• _WHAT IS BEING ASKED_
Count only the lines of the records that hold "computer", then give the number without any other words.

(Beginning of EXERCISE INPUT)

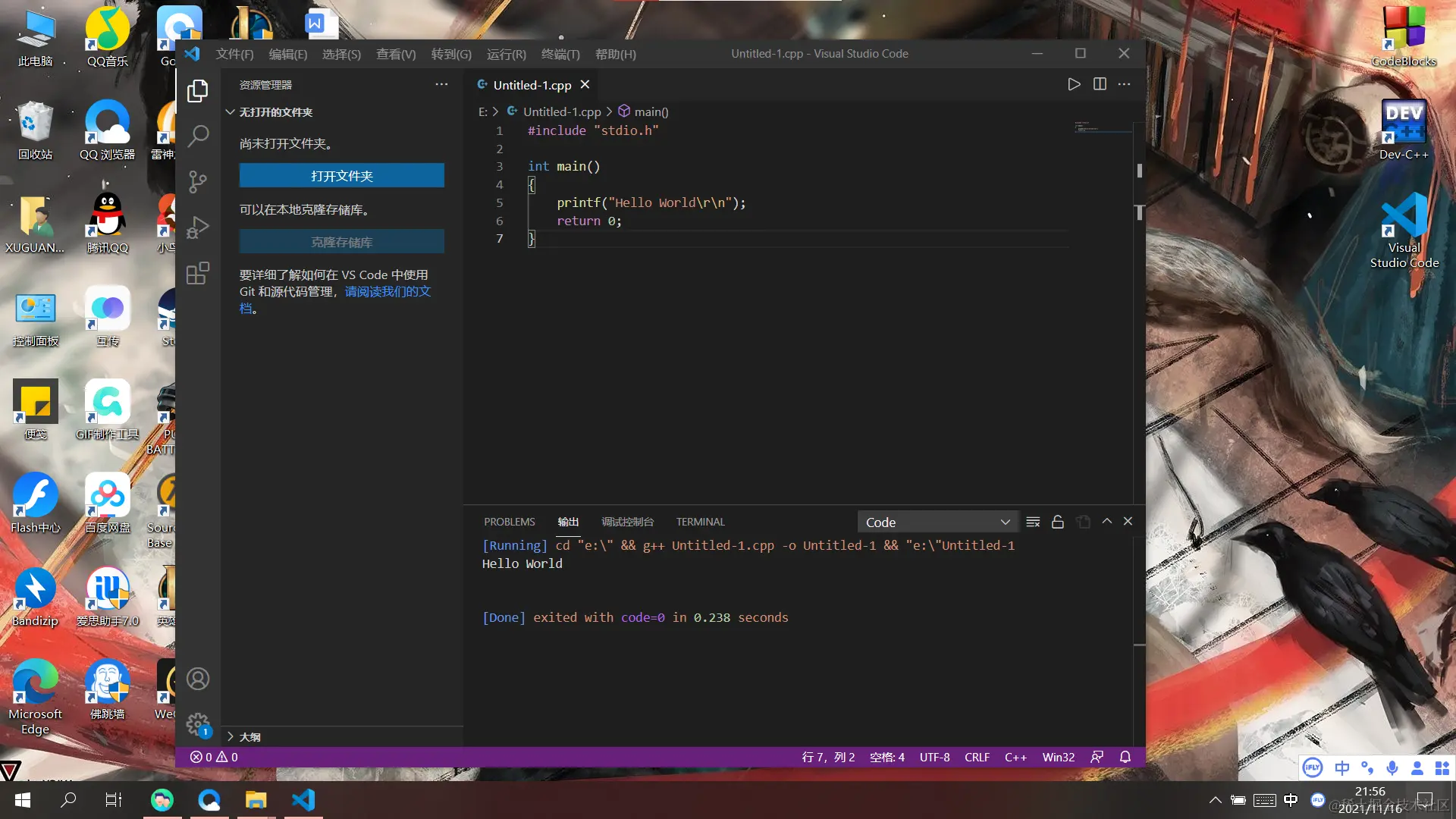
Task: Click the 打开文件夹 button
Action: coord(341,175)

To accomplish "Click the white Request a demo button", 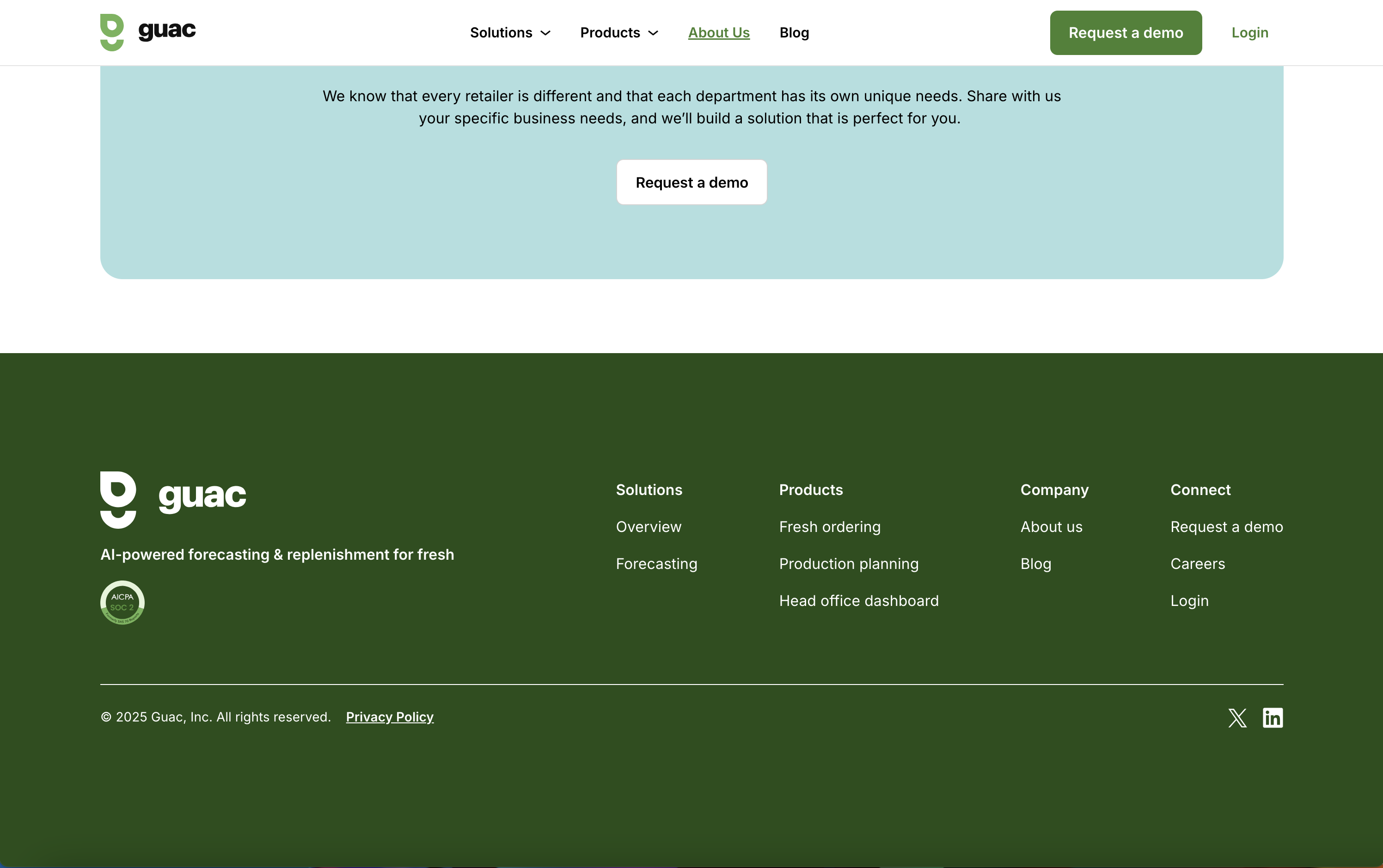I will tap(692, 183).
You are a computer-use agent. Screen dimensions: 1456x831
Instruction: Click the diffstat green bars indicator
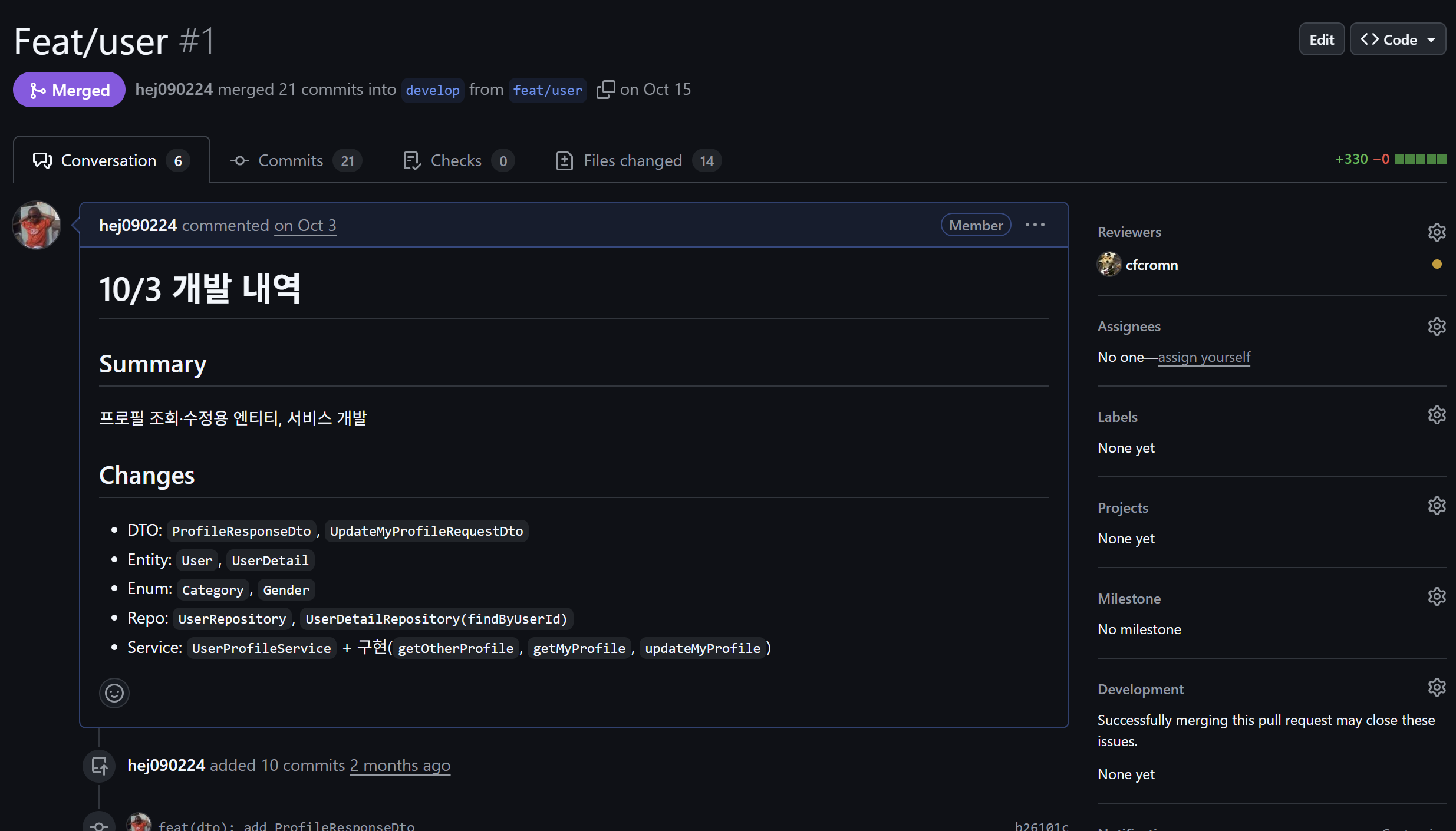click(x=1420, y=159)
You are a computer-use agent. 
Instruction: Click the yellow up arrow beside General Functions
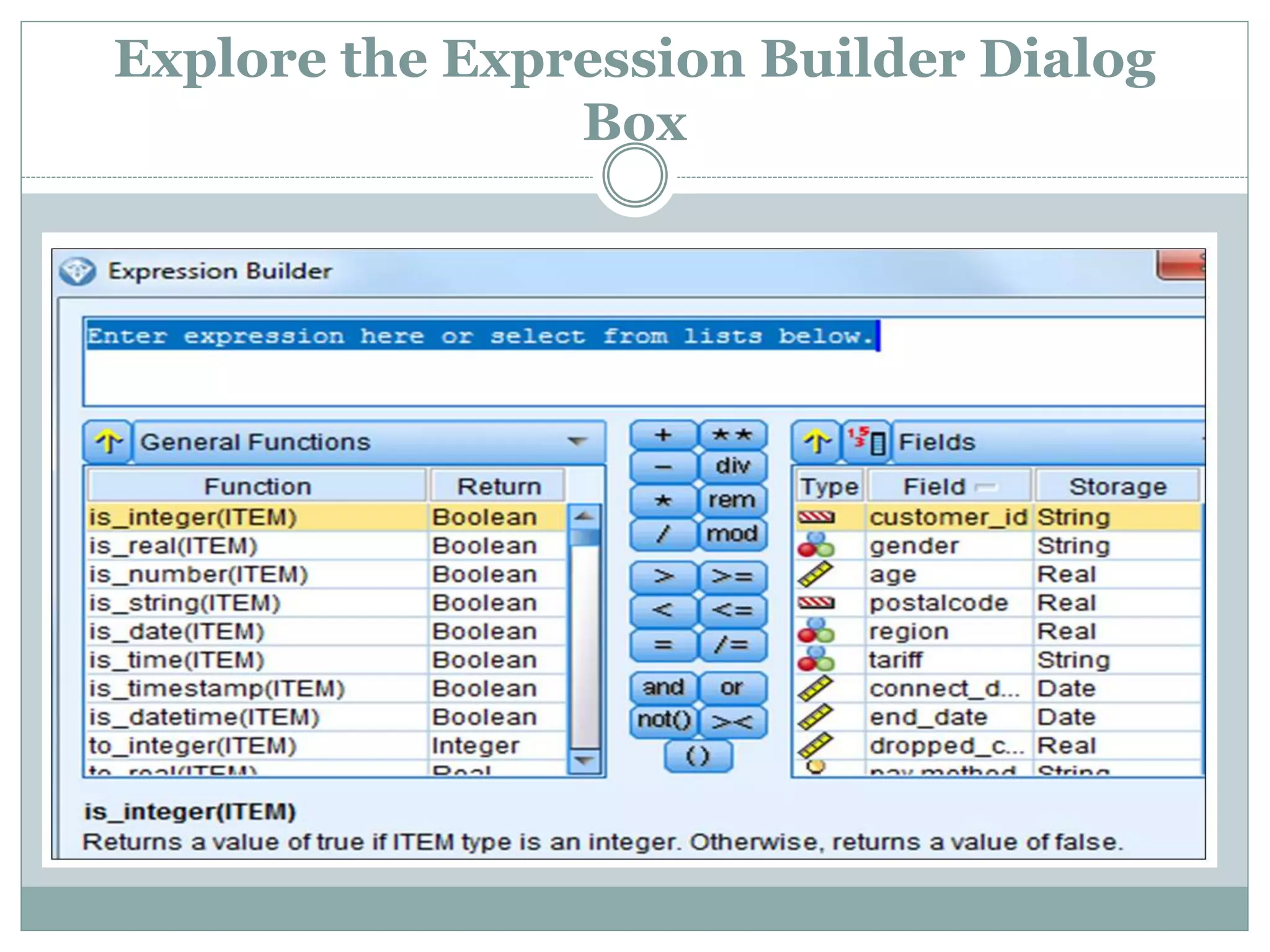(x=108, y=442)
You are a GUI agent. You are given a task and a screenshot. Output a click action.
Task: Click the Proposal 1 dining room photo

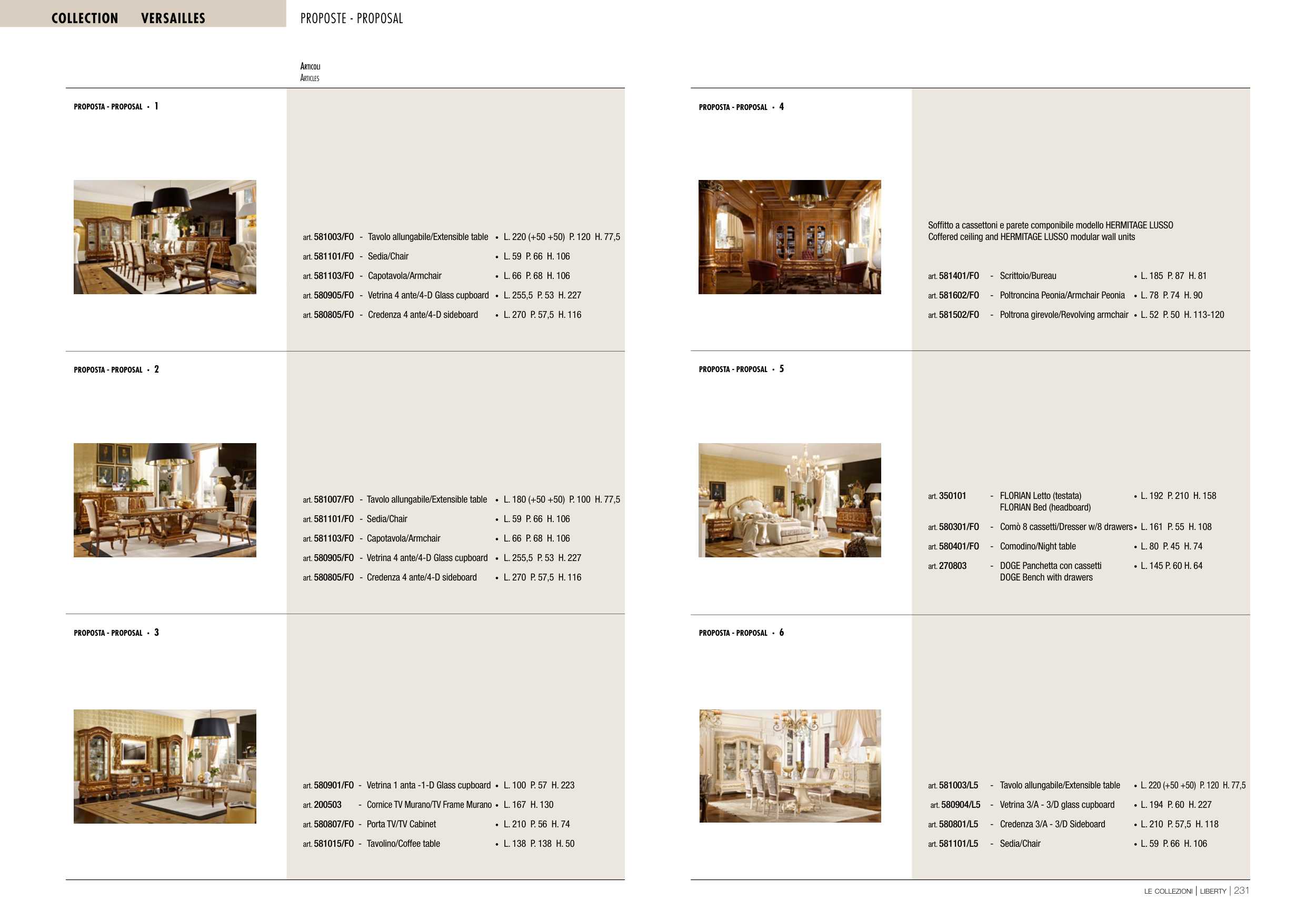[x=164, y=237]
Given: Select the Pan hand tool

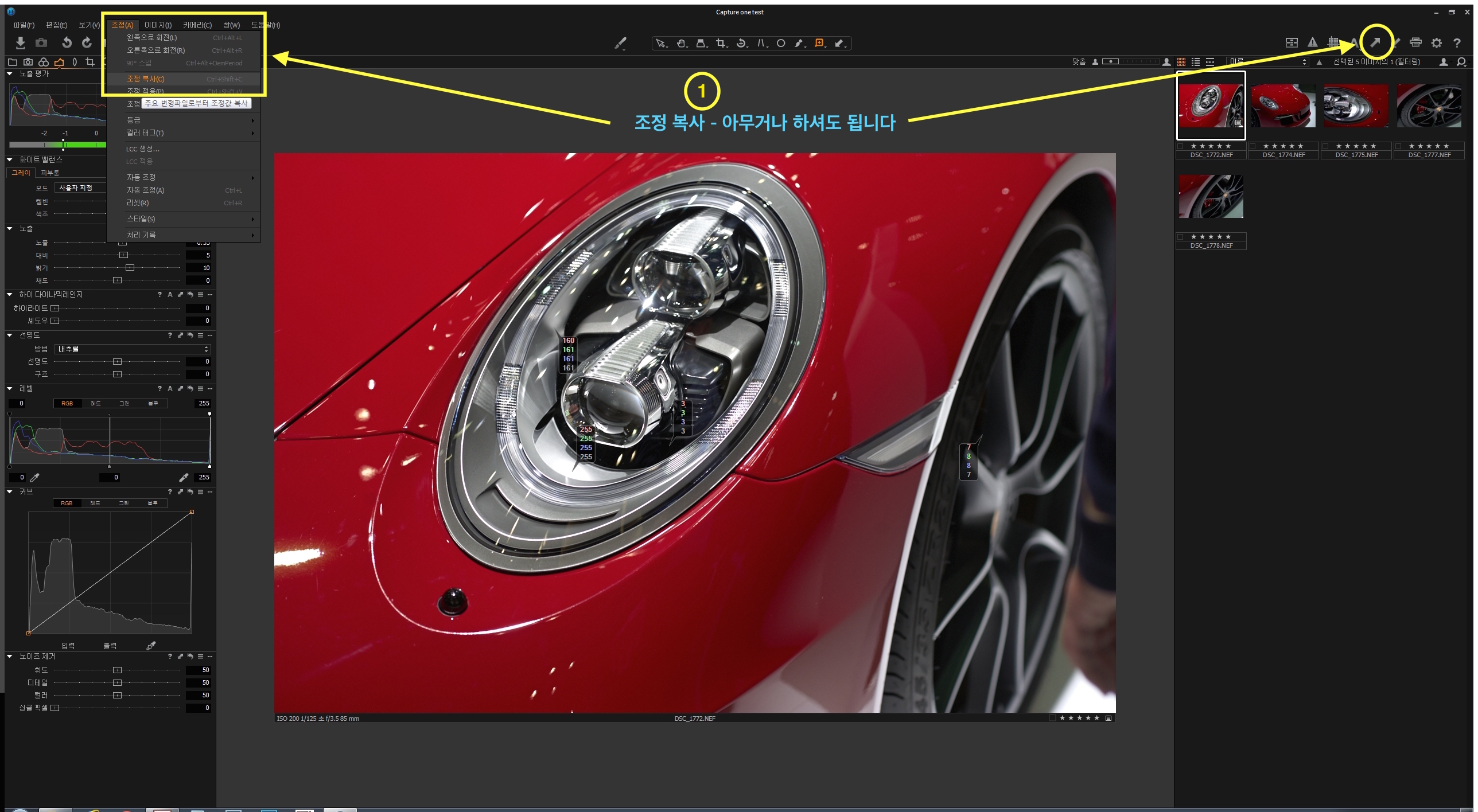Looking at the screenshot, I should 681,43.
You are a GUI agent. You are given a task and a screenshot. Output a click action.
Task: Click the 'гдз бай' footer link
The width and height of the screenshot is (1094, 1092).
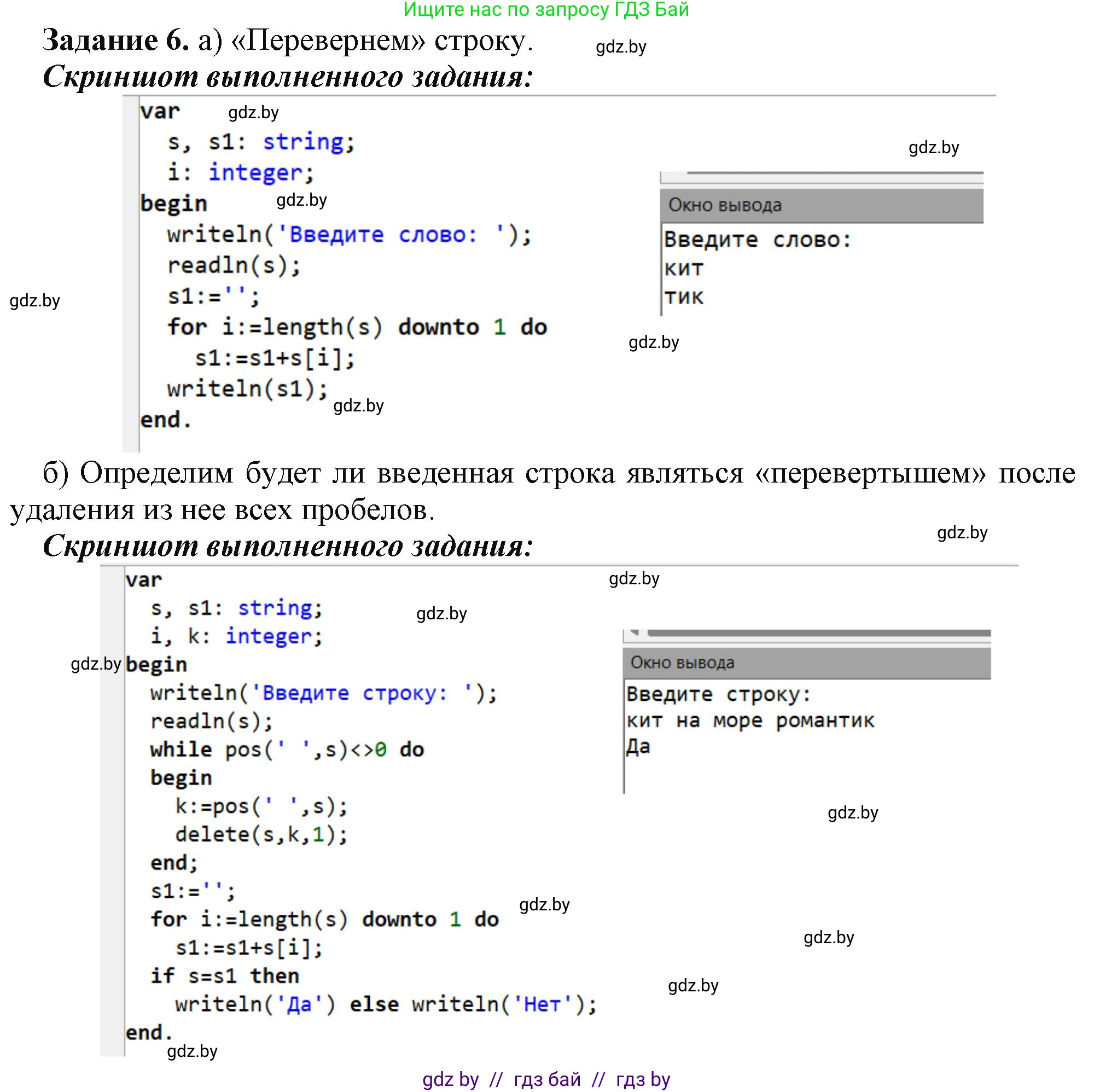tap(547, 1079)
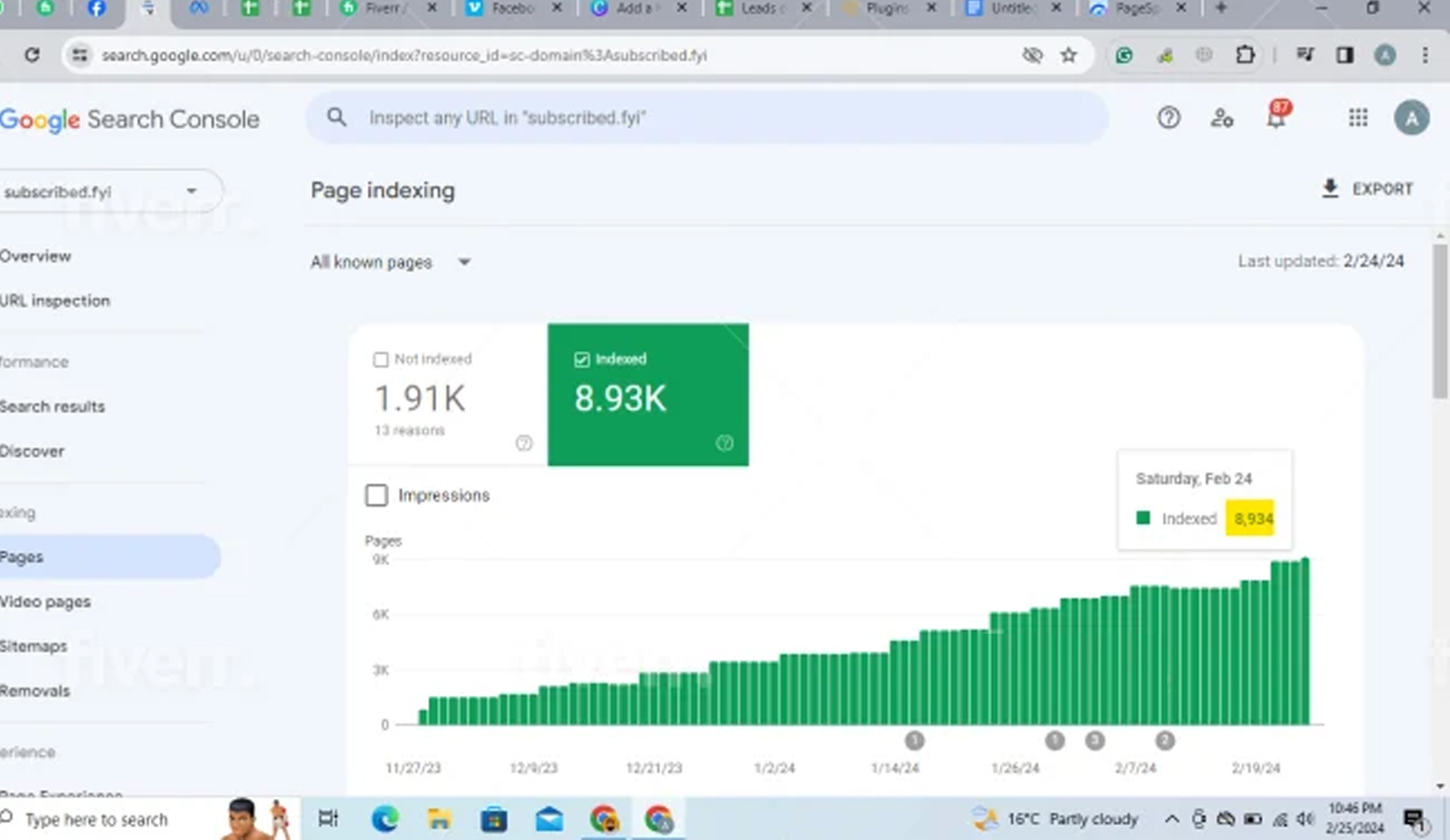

(End of EXERCISE INPUT)

• _COMPLETED EXERCISE_
2